Muğla Milas Akbelen ormanlarında ağaç ve çevre katliamı var. AKP’nin yandaş şirketlerinden Limak ve IC Holding’in ortaklaşa kurdukları YK Enerji eliyle kömür madeninin genişletilmesi için doğa yıkıma uğruyor. Ağaçlara sarılarak kesilmesini engellemeye çalışan köylülere tazyikli su ve biber gazı sıkılıyor. Halk direniyor jandarma karşılarında. Ağaçların kesilmesinin önüne geçmeye çalışıyorlar, valilik “Ormana giriş yasağı var” diye para cezası kesiyor. Gazeteciler çekim yapmasınlar diye tartaklanıyor, yandaş basın hiçbir şey yokmuş gibi davranıyor. Jandarma komutanı açıklama yapıyor direnenlere “Yaptığınız eylem yasadışıdır” diye. Arkadan hızar sesi geliyor, ağaçlar devriliyor birer birer, yasal yasal… Bu sırada jandarma komutanı bir ağacın gölgesinde duruyor. AKP ve devletin tüm kurumları, Limak Holding için seferber olmuş ağacı, doğayı, geleceğimizi katlediyor.

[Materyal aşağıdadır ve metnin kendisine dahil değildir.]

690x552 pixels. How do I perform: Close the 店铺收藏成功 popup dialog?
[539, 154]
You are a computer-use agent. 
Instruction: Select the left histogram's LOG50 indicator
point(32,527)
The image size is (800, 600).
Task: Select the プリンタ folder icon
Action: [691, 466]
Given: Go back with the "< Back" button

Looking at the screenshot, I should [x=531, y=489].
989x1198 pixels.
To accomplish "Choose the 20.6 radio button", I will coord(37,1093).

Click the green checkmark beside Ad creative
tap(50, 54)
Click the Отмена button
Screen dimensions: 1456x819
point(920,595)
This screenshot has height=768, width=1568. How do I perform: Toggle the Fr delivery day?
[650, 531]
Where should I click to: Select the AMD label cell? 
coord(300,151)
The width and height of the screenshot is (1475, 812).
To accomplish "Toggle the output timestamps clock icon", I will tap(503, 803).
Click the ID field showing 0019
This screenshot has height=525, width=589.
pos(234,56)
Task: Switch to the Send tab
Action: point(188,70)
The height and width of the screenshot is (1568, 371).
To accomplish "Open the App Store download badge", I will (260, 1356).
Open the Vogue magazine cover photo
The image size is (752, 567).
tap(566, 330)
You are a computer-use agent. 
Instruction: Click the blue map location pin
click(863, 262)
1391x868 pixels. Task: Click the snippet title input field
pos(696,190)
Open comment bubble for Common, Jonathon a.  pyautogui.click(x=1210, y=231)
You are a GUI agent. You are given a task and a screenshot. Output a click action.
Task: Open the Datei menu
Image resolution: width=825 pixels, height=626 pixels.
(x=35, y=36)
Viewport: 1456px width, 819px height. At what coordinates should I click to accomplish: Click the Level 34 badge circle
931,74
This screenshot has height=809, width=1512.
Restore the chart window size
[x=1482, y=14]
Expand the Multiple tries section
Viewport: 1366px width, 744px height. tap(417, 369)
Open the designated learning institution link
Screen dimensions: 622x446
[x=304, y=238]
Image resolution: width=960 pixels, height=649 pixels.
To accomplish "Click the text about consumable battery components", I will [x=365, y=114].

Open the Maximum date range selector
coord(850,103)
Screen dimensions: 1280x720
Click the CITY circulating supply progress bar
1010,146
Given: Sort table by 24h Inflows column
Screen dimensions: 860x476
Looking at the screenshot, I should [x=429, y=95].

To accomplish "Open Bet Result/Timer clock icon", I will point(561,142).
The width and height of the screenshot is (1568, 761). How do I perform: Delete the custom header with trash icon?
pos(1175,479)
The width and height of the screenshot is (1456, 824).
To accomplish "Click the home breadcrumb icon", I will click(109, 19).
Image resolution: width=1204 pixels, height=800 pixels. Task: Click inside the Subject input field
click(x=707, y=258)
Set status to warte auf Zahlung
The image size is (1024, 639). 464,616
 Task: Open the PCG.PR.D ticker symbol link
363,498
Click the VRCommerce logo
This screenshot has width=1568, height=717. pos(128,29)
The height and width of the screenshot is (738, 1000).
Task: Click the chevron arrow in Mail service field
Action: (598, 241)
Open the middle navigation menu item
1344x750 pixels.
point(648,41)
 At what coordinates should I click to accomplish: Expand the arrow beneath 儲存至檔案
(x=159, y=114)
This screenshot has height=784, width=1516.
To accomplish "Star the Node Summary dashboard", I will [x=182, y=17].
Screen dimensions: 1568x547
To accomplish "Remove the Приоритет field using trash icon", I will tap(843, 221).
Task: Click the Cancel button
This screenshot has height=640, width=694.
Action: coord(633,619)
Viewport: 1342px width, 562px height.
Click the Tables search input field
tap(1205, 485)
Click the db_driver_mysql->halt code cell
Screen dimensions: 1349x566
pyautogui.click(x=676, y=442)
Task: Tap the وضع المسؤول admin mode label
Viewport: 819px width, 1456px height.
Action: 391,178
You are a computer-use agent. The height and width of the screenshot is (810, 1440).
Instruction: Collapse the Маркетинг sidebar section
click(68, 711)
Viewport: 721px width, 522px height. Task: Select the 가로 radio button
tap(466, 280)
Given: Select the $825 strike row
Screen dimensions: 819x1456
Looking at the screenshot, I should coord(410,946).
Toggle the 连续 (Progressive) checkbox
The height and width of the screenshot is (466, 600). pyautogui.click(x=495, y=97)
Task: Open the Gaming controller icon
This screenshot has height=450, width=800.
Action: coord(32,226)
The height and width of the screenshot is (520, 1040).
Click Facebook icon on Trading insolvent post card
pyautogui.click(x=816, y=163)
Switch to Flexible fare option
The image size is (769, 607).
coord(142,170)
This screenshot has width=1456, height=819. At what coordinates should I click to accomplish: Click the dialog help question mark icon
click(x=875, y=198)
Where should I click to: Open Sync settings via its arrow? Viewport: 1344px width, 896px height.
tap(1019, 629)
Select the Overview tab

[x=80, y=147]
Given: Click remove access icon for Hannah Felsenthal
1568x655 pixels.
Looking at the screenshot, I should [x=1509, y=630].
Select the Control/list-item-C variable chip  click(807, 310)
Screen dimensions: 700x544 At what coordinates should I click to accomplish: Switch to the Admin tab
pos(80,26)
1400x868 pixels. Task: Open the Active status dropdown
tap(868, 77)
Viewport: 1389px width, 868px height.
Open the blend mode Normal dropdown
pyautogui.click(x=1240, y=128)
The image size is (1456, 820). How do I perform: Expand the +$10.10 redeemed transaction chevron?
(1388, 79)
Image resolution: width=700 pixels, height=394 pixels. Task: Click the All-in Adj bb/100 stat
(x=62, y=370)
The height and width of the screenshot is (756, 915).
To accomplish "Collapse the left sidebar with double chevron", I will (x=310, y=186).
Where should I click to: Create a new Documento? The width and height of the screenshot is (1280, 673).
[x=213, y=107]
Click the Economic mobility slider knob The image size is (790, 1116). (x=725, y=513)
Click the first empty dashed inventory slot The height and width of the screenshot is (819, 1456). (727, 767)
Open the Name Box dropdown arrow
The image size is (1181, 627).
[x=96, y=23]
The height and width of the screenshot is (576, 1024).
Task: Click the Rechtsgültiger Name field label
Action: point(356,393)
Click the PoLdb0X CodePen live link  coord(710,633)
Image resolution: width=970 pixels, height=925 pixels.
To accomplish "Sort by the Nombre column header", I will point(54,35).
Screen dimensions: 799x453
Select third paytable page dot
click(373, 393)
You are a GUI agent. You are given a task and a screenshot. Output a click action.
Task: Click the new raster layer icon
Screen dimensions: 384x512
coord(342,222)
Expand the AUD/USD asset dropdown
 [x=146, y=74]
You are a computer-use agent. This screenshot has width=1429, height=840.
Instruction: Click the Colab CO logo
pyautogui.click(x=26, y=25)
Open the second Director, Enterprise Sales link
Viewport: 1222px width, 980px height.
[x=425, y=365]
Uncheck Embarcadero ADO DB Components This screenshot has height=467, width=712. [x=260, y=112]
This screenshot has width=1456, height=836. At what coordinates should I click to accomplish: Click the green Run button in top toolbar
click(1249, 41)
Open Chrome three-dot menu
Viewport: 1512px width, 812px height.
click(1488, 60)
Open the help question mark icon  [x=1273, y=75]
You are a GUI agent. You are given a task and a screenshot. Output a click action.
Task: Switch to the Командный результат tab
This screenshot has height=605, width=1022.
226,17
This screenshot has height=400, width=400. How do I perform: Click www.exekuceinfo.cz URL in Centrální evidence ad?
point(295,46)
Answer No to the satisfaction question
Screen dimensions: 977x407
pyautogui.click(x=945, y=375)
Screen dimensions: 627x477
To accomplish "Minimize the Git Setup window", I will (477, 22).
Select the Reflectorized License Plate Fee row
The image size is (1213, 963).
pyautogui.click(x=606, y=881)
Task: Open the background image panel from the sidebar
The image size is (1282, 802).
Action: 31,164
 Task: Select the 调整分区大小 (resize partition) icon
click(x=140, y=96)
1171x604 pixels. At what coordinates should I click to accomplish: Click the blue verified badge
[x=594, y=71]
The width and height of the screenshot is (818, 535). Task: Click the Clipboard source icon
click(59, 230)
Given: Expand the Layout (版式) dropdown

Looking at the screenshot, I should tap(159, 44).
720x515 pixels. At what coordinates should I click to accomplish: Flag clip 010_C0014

Ülkenin taşına toprağına, ağacına suyuna, insanına düşman bir iktidar var karşımızda. Kazdağları’ndan Akbelen’e, Karadeniz’den Akdeniz’e ülkenin her tarafını para-kâr-rant için mahvetmeye çalışıyor.
Doğa/dünya sağda solda “doğa sevgisi” konulu etkinliklere katılmaya pek hevesli kapitalist patronların insafına bırakılamaz. İşçi sınıfı yalnız emeğine, alınterine değil aynı zamanda doğasına ve geleceğine sahip çıkmalıdır.